[THE PROBLEM]: A word-for-word copy of the line containing "LS120 (36, 495)" and every following line to the end of the data below is all the answer should hold.

[RECORDS FOR PROCESSING]:

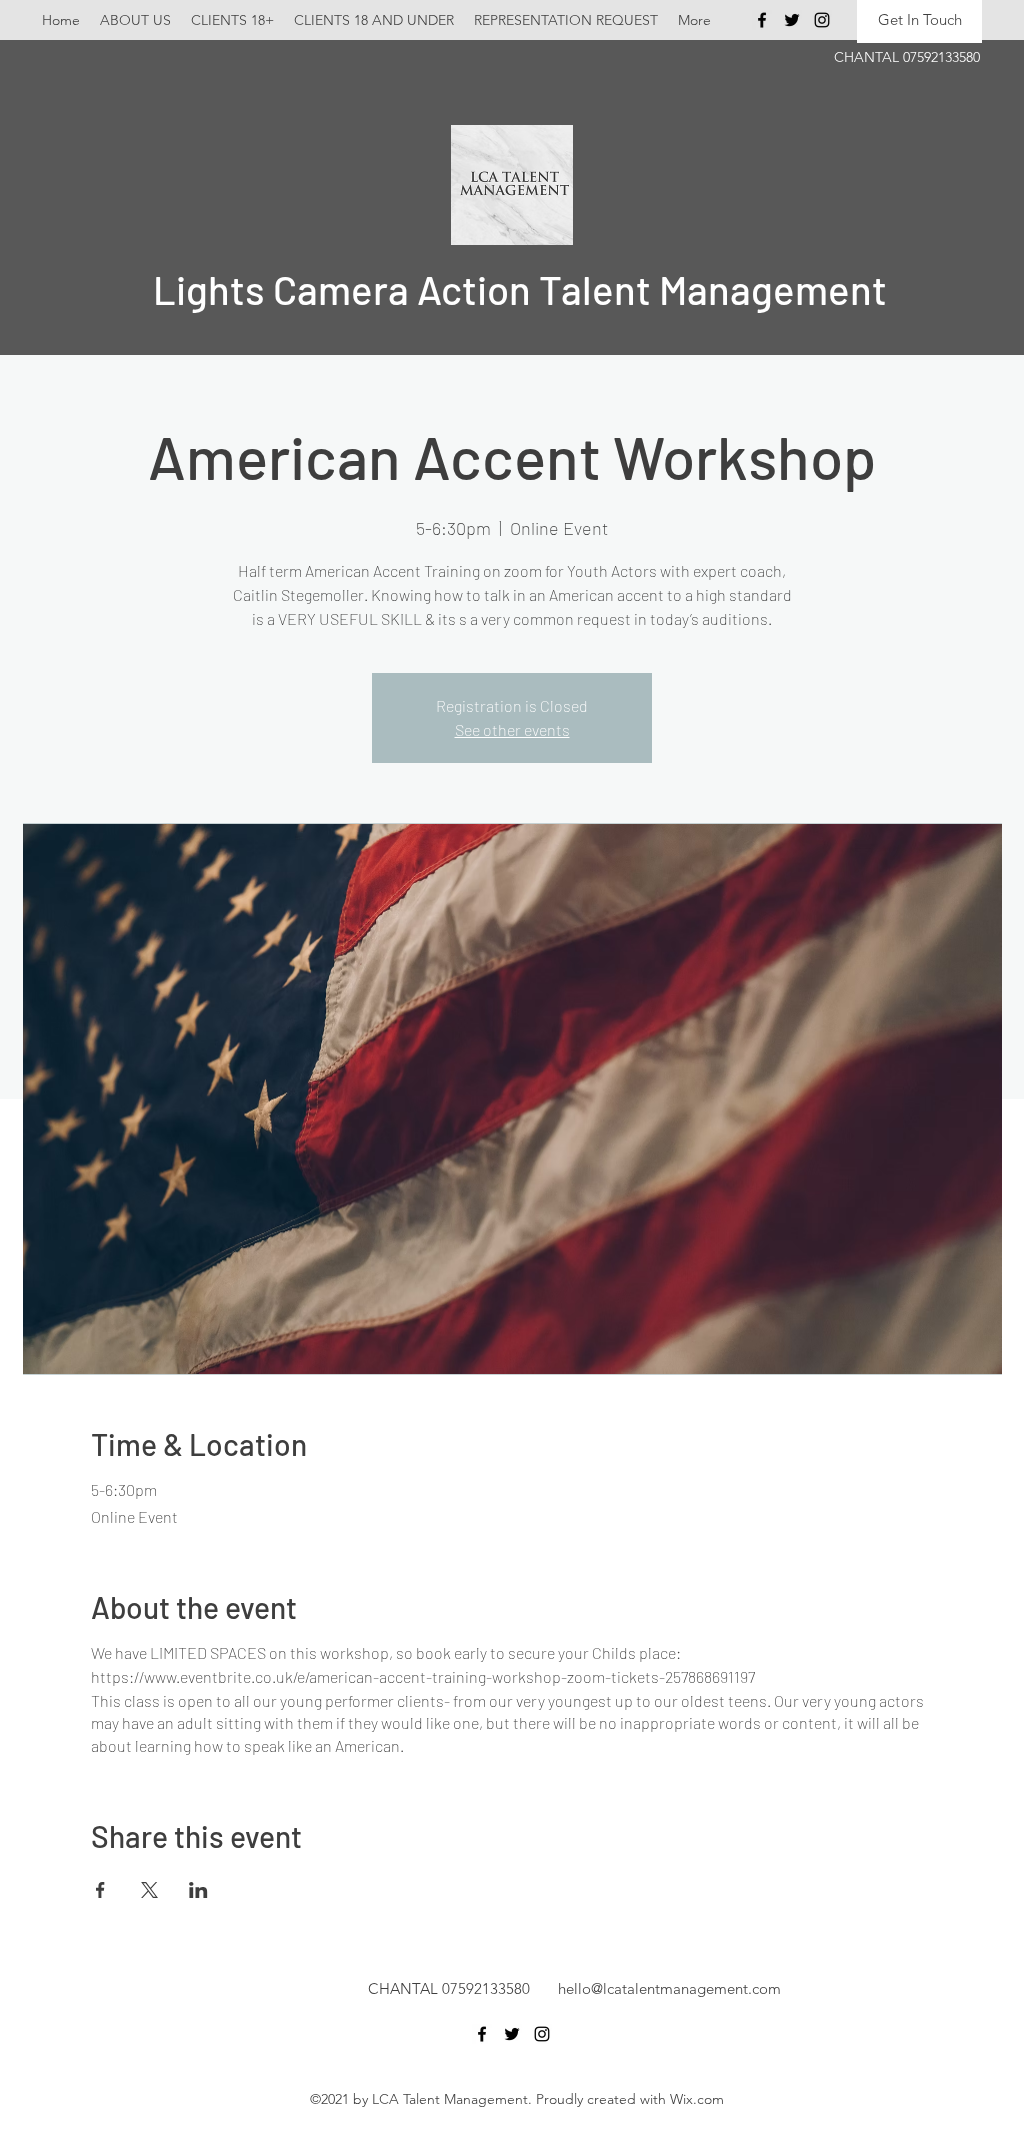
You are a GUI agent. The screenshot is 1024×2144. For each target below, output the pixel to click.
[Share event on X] (149, 1890)
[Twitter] (792, 20)
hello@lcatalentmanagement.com (669, 1988)
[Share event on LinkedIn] (198, 1890)
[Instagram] (822, 20)
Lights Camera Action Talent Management (520, 289)
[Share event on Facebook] (100, 1890)
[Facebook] (762, 20)
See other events (512, 729)
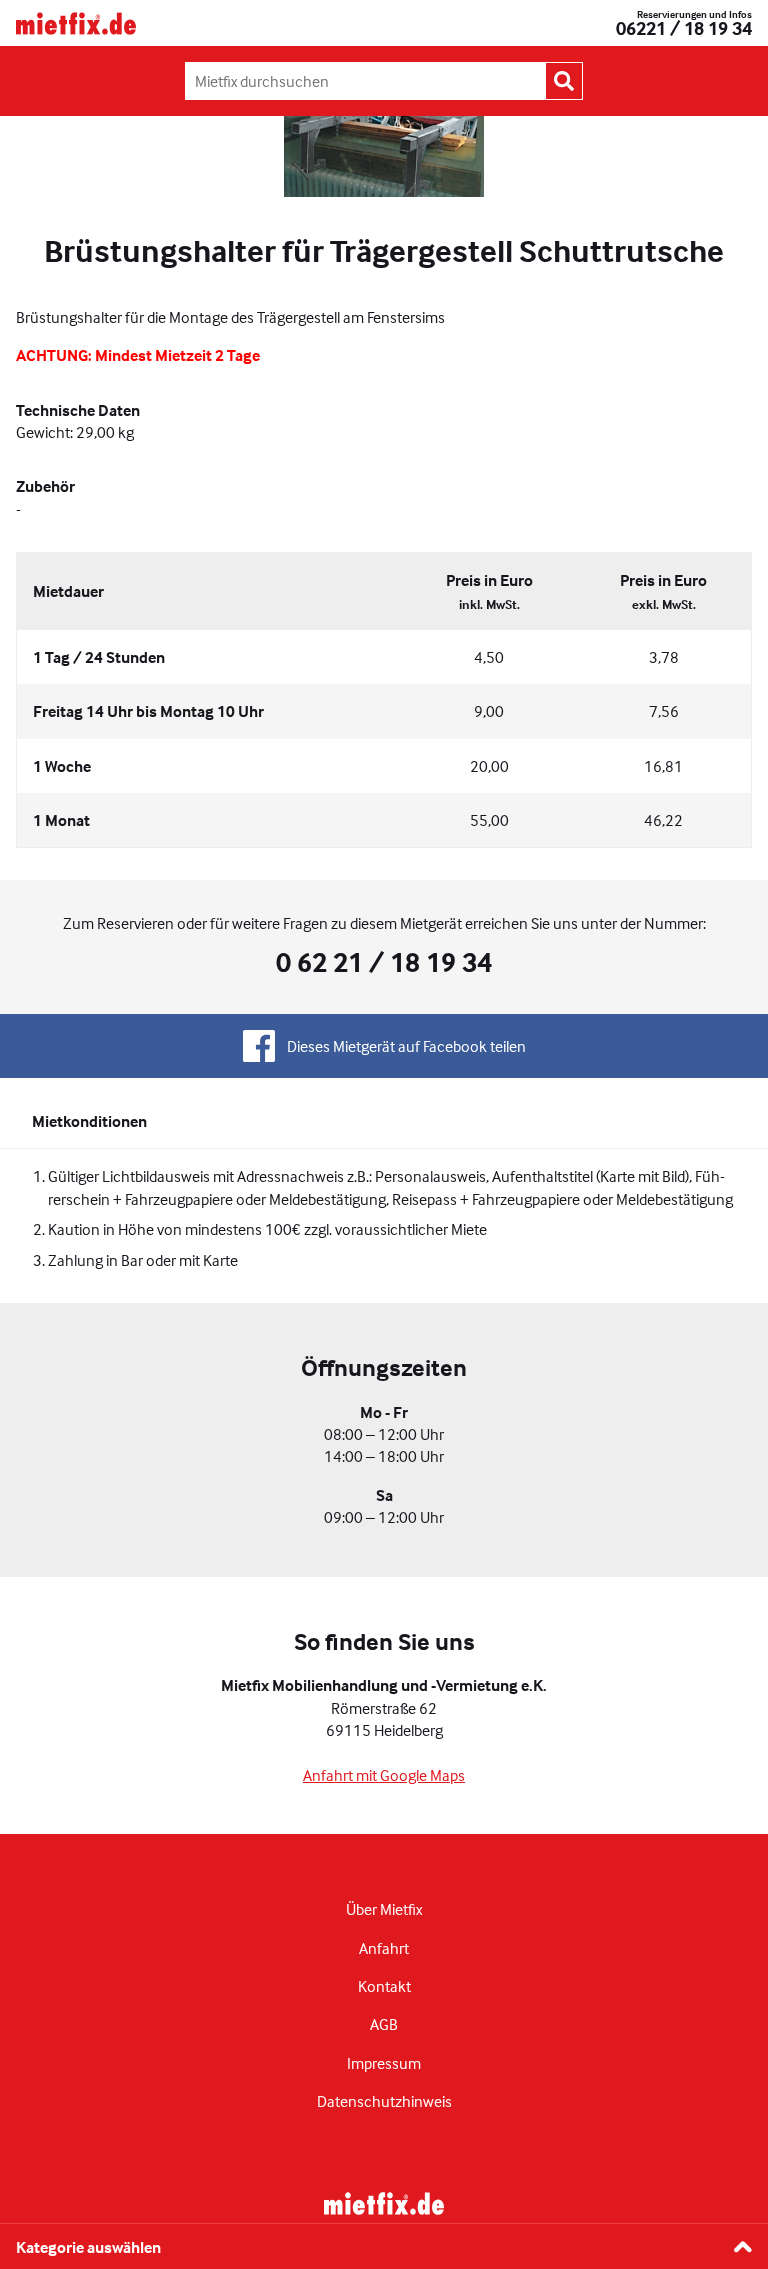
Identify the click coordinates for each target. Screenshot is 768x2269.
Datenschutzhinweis (384, 2101)
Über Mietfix (384, 1909)
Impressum (384, 2063)
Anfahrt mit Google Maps (384, 1775)
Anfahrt (384, 1948)
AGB (384, 2024)
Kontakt (384, 1986)
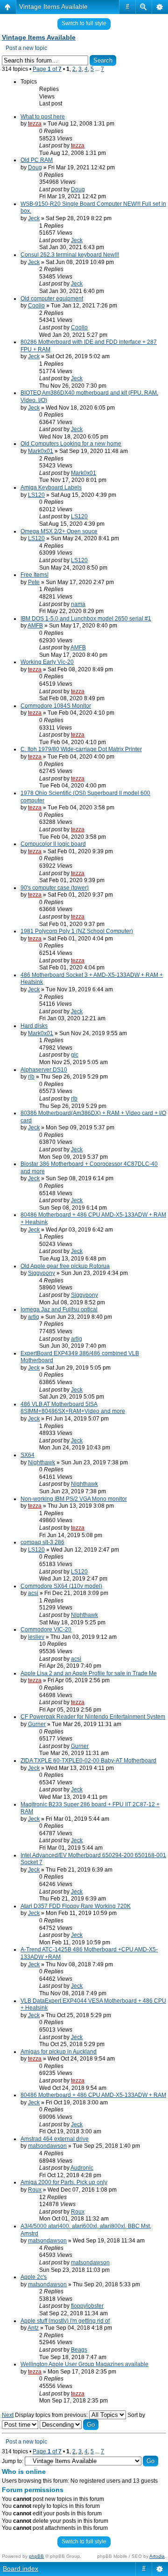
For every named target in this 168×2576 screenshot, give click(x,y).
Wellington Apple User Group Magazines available (84, 2364)
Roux (35, 2189)
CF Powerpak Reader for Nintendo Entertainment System (93, 1716)
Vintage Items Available (53, 6)
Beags (79, 2349)
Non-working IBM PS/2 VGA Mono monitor (74, 1499)
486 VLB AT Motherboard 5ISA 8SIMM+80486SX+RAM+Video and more (73, 1408)
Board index (20, 2568)
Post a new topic (26, 48)
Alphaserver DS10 (44, 1069)
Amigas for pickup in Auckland (59, 2051)
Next (8, 2415)
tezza (35, 123)
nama (78, 604)
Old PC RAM (37, 160)
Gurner (37, 1724)
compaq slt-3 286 (42, 1542)
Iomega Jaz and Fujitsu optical (59, 1309)
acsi (33, 1593)
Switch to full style (84, 23)
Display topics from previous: (52, 2415)
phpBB (36, 2556)
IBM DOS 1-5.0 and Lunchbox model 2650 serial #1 (86, 618)
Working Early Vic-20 (47, 662)
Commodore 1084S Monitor (56, 706)
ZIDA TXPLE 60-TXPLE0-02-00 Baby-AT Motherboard (88, 1760)
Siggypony (41, 1273)
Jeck (34, 218)
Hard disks (34, 1026)
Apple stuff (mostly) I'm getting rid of (65, 2321)
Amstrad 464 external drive (55, 2139)
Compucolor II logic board (53, 844)
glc (74, 1054)
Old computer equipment (52, 298)
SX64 (28, 1455)
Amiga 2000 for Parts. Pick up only (64, 2182)
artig (33, 1317)
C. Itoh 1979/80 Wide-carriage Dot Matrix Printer (81, 749)
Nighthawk (41, 1462)
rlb (31, 1076)
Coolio (36, 305)
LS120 (36, 495)
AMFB (35, 625)
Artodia (157, 2556)
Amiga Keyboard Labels (51, 487)
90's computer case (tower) (55, 887)
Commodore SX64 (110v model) (61, 1586)
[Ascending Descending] (69, 2425)
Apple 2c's (34, 2277)
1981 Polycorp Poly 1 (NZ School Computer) (77, 931)
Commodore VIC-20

[EXPECTED ANSWER]:
LS120 (36, 495)
AMFB (35, 625)
Artodia (157, 2556)
Amiga Keyboard Labels (51, 487)
90's computer case (tower) (55, 887)
Commodore SX64 (110v model) (61, 1586)
[Ascending Descending] (69, 2425)
Apple 2c's (34, 2277)
1981 Polycorp Poly 1 (NZ School Computer) (77, 931)
Commodore VIC-20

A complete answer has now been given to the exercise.